Analysis: The trust in Australian telco giant Optus was disconnected along with its internet yesterday, writes Aziz Al Sa’afin.
Yesterday’s Optus outage was the biggest internet blackout Australia has ever experienced – more than 10 million people and 400,000 businesses were disconnected for almost 14 hours.
Some might roll their eyes about not being able to connect to the internet, but this was so much more than that.
We're talking about small businesses being forced to shut down because they couldn't trade. We're talking about hospital services being crippled across an entire country. We're talking about people unable to access their own money because banks couldn't function.
To make matters worse, emergency services were impacted. Firefighters are currently battling real fires on the frontlines, and this was not a fire they needed to fight yesterday. Optus landlines couldn't even reach Triple Zero, Australia's equivalent of 111.

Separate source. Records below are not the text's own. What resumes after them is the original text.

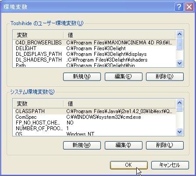196x176 pixels.
Task: Click 削除(L) to delete system variable
Action: pyautogui.click(x=165, y=145)
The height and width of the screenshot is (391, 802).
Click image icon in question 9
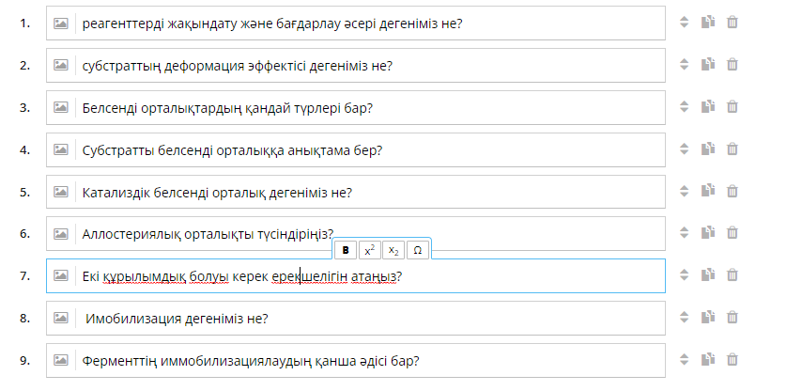[x=61, y=360]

The network went down at around 4am Eastern Time, and it took the company hours to respond.
Engineers hadn't even diagnosed the problem by midday yesterday, and it was only at 12.15pm that the telco's CEO, Kelly Bayer Rosmarin, addressed the concerns.
By that point, her frontline store staff were being verbally abused by customers left and right because they couldn't answer the question printed on their signs above their doors: "How can we help?"
Brand suffers further damage
Trains and even hospitals were affected this morning. (Source: 1News)
This latest issue comes just a year after Optus was engulfed in a massive data breach, one that was labelled the most serious privacy breach in Australia’s history.
The hack was incredibly damaging for the Optus brand, and the company has worked to rebuild that over the past year. Now, that reputation is tarnished again.
And it goes from bad to worse – Optus has also said it has no plans to reimburse customers for the outage.
Rosmarin said this was because most customers would get “less than $2” in compensation.
It is not clear how $2 would be equivalent to a whole day’s worth of trade lost for a business. And certainly, no value can ever be placed on trust.
There has also been no explanation as to why the outage happened in the first place. As Rosmarin pointed out, the only information we have to go on is that it was a "deep technical fault”.
While it won't change what took place yesterday, customers still deserve to know why this happened – and know steps are being taken to ensure it doesn’t happen again.
Until then, trust in the company is disconnected, much like its service was.